Peter Otten __peter__ at web.de
Tue Sep 16 07:22:02 EDT 2014


jayte wrote:

> On Mon, 15 Sep 2014 09:29:02 +0200, Peter Otten <__peter__ at web.de> wrote:
> 
>>jayte wrote:
>>
>>> Sorry, I neglected to mention the values' significance.  The MXP program
>>> uses the "distance estimate" algorithm in its fractal data generation.
>>> The values are thus, for each point in a 1778 x 1000 image:
>>> 
>>> Distance,   (an extended double)
>>> Iterations,  (a 16 bit int)
>>> zc_x,        (a 16 bit int)
>>> zc_y         (a 16 bit int)
>>> 
>>
>>Probably a bit too early in your "Python career",
> 
> Absolutely, just thought it would be interesting to start experimenting,
> while learning (plus, can't help but be anxious) <g>
> 
>> but you can read raw data
>>with numpy.

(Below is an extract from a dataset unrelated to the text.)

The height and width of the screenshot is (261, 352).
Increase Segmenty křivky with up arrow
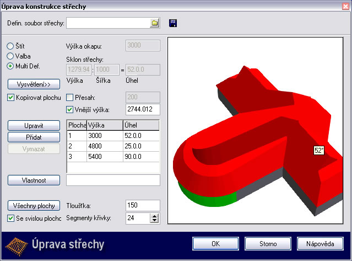[x=155, y=215]
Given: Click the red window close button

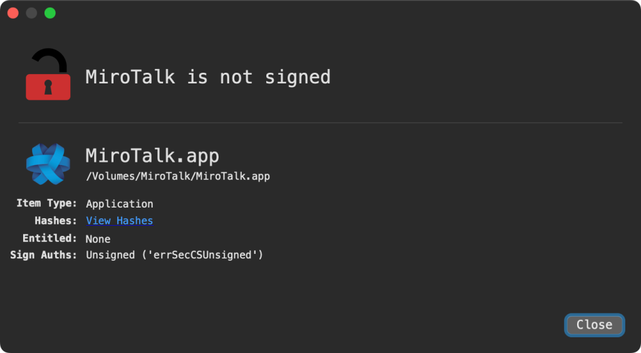Looking at the screenshot, I should point(13,13).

Something like
>>
>>with open(filename, "rb") as f:
>>    a = numpy.fromfile(f, dtype=[
>>        ("distance", "f16"),
>>        ("iterations", "i2"),
>>        ("zc_x", "i2"),
>>        ("zc_y", "i2"),
>>    ]).reshape(1778, 1000)
>>
>>might do, assuming "extended double" takes 16 bytes.
> 
> Will try.  Double extended precision is ten bytes, but I assume
> changing  the "f16" to "f10" would account for that...

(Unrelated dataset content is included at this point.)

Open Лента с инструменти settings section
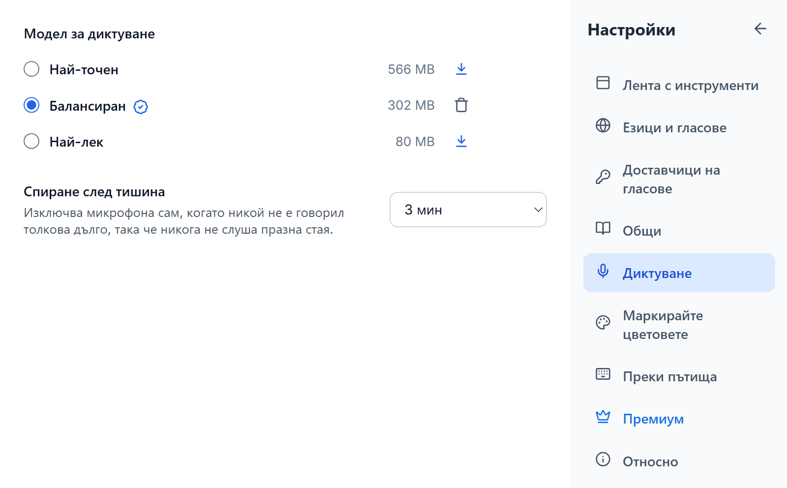Image resolution: width=787 pixels, height=488 pixels. (679, 85)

Unfortunately it seems that numpy doesn't support "f10" 

>>> numpy.dtype("f8")
dtype('float64')
>>> numpy.dtype("f16")
dtype('float128')
>>> numpy.dtype("f10")
dtype('float32') # looks strange to me

But you better ask for confirmation (and possible workarounds) in a 
specialist forum.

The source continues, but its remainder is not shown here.